Adam Franklin of Swervedriver first met Sianspheric when the latter group opened for them on their Canadian tour in 1998. After keeping in touch over the course of the years, the artists decided to start working on what was then going to be a split 7". With material flowing freely (Sianspheric reconvened with their original lineup on their The Shape And Colour Of The Sun), that short release bloomed into this double-EP. With 5 tracks each and a total of 40 minutes spread out over two CDs, it seems like a bit much (when both could have easily fit onto one), but the 2 pieces of media provide a clearer deliniation between the two groups whose sounds slightly overlap.

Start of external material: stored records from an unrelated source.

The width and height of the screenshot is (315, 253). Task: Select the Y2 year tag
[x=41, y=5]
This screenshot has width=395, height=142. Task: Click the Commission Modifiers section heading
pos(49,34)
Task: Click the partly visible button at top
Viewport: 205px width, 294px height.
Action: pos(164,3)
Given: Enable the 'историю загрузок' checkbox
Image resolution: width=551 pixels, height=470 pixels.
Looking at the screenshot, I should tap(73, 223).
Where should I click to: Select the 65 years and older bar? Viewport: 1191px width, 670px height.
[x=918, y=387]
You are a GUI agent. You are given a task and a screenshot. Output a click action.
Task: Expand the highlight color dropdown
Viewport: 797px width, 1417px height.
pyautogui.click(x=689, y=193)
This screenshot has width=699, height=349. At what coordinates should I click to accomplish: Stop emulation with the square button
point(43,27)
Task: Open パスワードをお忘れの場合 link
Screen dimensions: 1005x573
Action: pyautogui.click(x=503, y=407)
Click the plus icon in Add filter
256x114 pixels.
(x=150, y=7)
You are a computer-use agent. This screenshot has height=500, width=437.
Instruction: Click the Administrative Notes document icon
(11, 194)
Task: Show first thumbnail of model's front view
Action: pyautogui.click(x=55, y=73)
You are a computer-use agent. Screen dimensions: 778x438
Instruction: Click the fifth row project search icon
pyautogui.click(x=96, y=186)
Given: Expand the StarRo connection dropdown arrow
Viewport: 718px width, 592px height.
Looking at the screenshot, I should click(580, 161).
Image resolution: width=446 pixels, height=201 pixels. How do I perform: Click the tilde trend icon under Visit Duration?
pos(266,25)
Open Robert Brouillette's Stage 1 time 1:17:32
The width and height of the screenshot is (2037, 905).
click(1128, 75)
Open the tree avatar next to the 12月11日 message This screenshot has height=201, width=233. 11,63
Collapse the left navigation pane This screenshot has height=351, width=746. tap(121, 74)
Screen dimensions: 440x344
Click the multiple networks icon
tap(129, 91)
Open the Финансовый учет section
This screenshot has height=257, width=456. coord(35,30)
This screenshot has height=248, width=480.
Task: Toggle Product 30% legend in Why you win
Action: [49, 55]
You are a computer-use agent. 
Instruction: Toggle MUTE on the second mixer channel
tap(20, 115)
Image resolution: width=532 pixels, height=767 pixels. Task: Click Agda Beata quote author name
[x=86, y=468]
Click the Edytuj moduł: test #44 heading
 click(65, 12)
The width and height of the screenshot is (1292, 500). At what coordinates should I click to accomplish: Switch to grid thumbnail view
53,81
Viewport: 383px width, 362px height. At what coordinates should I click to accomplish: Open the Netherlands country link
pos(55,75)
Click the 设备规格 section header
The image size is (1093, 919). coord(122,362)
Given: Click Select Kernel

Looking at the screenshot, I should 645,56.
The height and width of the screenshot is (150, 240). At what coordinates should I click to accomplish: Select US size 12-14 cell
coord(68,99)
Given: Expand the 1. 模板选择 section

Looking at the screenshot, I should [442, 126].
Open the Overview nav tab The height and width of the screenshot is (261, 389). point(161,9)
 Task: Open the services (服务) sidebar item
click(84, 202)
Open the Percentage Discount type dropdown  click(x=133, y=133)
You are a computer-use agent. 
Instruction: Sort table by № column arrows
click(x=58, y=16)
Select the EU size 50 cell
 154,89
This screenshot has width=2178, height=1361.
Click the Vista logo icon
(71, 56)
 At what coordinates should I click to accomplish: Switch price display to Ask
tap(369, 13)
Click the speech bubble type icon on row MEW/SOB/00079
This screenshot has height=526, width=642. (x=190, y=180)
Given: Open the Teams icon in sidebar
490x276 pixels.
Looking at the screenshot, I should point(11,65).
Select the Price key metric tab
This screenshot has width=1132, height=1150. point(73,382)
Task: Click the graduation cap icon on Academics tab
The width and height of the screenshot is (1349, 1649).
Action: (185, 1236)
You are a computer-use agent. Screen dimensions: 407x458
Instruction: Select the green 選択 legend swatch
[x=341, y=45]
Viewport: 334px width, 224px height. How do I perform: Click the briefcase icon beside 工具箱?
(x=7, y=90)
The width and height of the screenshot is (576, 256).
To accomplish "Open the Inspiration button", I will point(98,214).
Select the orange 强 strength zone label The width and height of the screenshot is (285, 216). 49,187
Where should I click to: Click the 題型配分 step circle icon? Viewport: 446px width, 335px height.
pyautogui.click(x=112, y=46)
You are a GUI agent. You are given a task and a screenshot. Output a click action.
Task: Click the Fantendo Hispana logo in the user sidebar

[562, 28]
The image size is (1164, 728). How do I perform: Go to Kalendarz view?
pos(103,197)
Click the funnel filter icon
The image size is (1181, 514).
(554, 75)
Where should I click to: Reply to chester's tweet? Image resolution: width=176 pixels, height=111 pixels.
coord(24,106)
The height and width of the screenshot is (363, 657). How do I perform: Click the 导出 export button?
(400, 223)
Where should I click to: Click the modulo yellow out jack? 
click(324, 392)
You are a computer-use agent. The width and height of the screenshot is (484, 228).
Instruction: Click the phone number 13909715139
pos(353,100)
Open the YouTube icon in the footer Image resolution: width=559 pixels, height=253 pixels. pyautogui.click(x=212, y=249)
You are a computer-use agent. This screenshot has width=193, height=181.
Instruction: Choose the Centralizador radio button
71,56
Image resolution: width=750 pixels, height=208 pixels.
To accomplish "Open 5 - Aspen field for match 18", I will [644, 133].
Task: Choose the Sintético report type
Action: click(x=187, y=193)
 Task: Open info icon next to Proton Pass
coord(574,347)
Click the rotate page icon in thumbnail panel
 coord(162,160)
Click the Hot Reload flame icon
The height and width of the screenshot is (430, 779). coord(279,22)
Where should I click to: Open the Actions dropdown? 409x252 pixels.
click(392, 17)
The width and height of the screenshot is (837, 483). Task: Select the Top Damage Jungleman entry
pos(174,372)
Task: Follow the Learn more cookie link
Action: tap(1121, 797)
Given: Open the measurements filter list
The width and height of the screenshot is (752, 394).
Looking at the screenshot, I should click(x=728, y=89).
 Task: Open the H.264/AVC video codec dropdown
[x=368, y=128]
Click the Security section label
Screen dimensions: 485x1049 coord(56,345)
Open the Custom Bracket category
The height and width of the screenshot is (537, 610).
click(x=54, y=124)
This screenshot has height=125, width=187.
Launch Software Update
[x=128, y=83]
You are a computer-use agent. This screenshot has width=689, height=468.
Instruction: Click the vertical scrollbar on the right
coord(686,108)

Franklin of Toshack Highway opens his release with "The Streets That Spin Off," a jangly brit-pop influenced track that is quite a few steps removed from his Swervedriver gig. From there, he's on to spacey quiet folk of "Cannery Row" and the country-tinged (and aptly-titled) "Country Grass." "(She's Got) Celestial Navigation" brings nice touches of bubbling synths in over layers of strummed guitars while "The Sounds And The Times" closes out the short release with an acoustic version of the Swervedriver song.
The Sianspheric half of the output is highly varied in only 22 minutes of time and provides for a much more interesting listen musically. After opening with the slight and quiet "Song For," they drop off the edge into the guitar wash that they did so well on their aforementioned release on "Beneath The Ocean Floor." The nicely-titled track fits perfectly with the massively reverbed guitars and percussion, and the sleepy vocals only add to the submerged sound. "No Space" brings things to a little more of an earthly level, but it's still custom-made for stargazing (or gentle shoegazing) while "This All Happened" is one of the more rocking tracks that I've ever heard from the group, making like old Sonic Youth before again slowing things down and fuzzing them out for the final track.
Basically, this is a good little release for anyone who's a fan of either group, and it's a decent little intro for those who haven't yet heard them but are looking for a place to start. The Sianspheric half of the release works quite a bit better, despite being a bit more disjointed, and it shows that they seem to be back on top of their game. Since it's split onto two discs, it works the same as a split record as well, since you have to switch the CD (like flipping to another side) to hear each of them (unless you have a multi-disc player, of course).